Да, я не придумал ничего лучше, чем снова сказать правду. И пока мы сидели за столиком в торговом центре, с подземной парковки которого один за другим выруливали одинаковые микроавтобусы, вгоняя в панику лезгинов, позвонил Второву. И напомнил про ларчик. Ну и про всю ситуацию в целом тоже поговорили.
— Видишь ли, Дима, положение обязывает ко многому. Очень ко многому. Но всегда остается выбор. И его человек делает сам. Может оглядываться на общественное мнение, на религию, на собственные убеждения или фобии с комплексами — у кого что. Может и не оглядываться. Твои поступки, кстати, почти всех моих аналитиков вгоняют в ступор и тоску, они не могут их предугадать. Ты слабо поддаёшься математике, — с улыбкой сказал он.
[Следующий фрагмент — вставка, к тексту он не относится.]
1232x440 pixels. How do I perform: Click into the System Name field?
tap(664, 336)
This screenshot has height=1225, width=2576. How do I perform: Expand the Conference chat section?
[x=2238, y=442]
— Да, мне все математички ещё со средней школы говорили именно это, правда, менее корректно, — отреагировал я.
— Строго говоря, такая труднопредсказуемая переменная в расчётах — большой риск. Все они в этом сходятся, — улыбка сошла с лица мощного старика. На моём она не появлялась после того, как я вежливо поздоровался при входе в кабинет.
— Но не всё в мире можно проверить алгеброй, как сказал классик. Ты ни разу не покривил душой, говоря со мной. Ты не крутишь и не виляешь, Дима. Позволь, я отвечу тебе тем же.